Government slammed by Austin Rover chief
10 April 1986
THE GUARDIAN
GOVERNMENT SLAMMED BY AUSTIN ROVER CHIEF
By Michael Smith, industrial editor
The Governments handling of the BL break up has again been bitterly attcked by Mr Ray Horrocks, chief executive of Austin Rover. Mr Horrocks spoke last night of the "highly damaging uncertainty" caused by the privatisation programme in what ammounts to his second public attack on the governments sell off plans. It was the second time this week that a top BL executive criticised the governments handling of the break up. On Tuesday, Austin Rover managing director Mark Snowdon said the uncertainty had cost BL around 40,000 in lost car sales, worth around £200 million.
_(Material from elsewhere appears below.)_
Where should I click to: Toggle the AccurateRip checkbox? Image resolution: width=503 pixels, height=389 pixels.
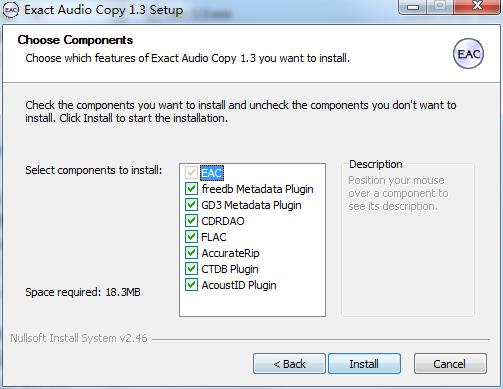tap(191, 253)
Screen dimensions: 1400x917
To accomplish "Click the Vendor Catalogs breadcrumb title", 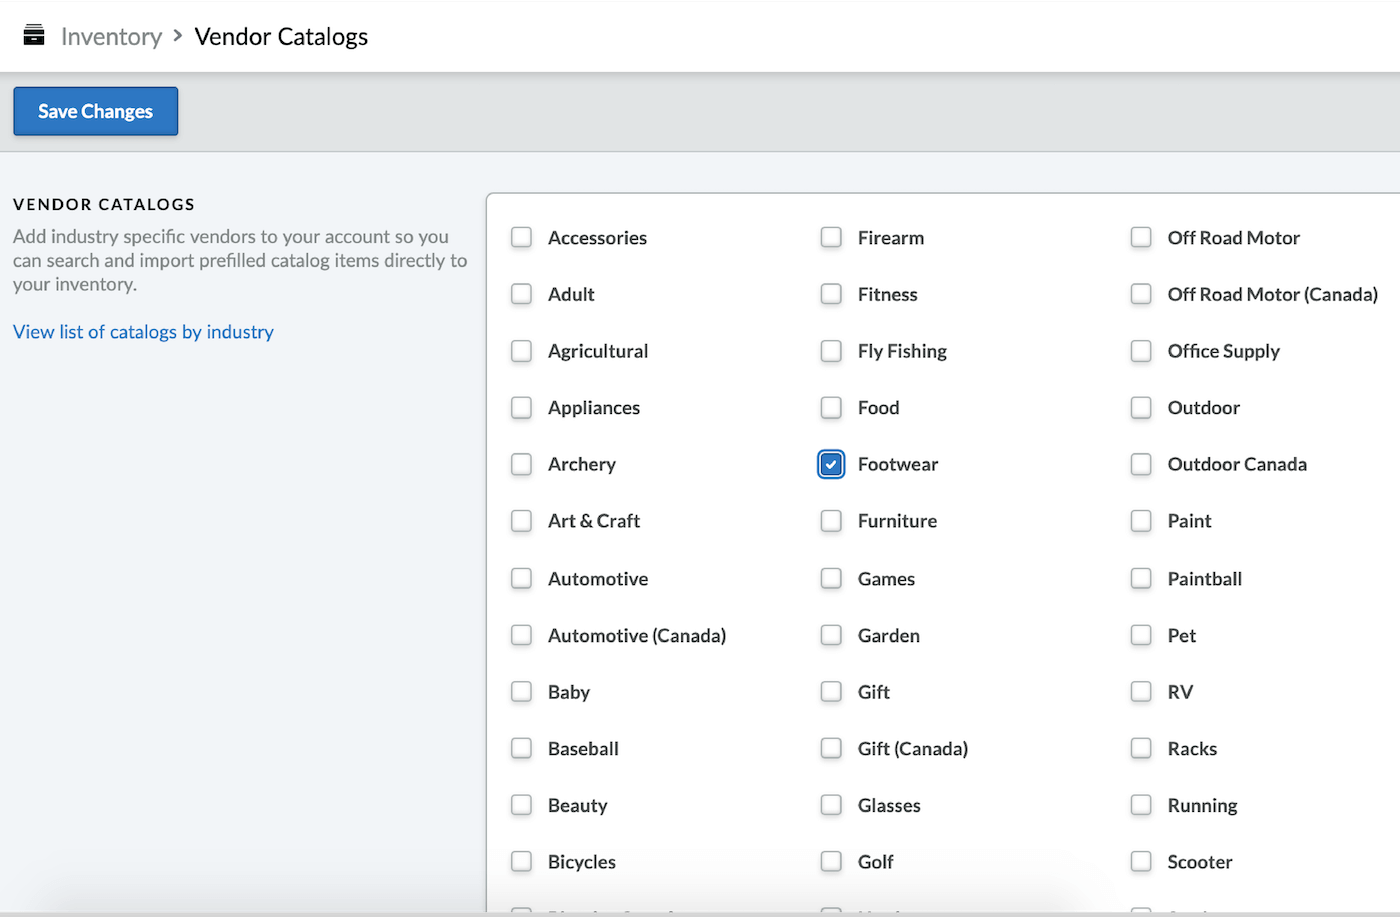I will click(281, 37).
Speaking in Leeds last night Mr Horrocks returned to the attack by saying that more than anything BL now required "stability and above all time". Mr Horrocks said that perhaps three or four years was needed for BL to acquire the "financial robustness without regular and highly damaging uncertainty about its immediate future."
He went on: "This inability to recognise the damage being done to a company's products and reputation----particulary in overseas markets----is to totally misunderstand the need for confidence within a highly competitive industry. That is why I called it a cruel and shameful persecution in evidence to the Select Committee on Trade and Industry the other week", he said.
Mr Horrocks criticism will inevitably provide fresh amunition for opponents of the BL break up plan. Mr Horrocks told MP's last month that he had been demoted by the Government after leading the opposition to earlier plans to sell Austin Rover to Ford of America.
In his speech last night Mr Horrocks also took a side swipe at government industrial policies as a whole. "We seem to be making very heavy weather of our industrial strategy to the point where it is pertinent to ask if, indeed, there is a cogent strategy beyond the political platitudes of the market place will determine or the service sector will provide," he said.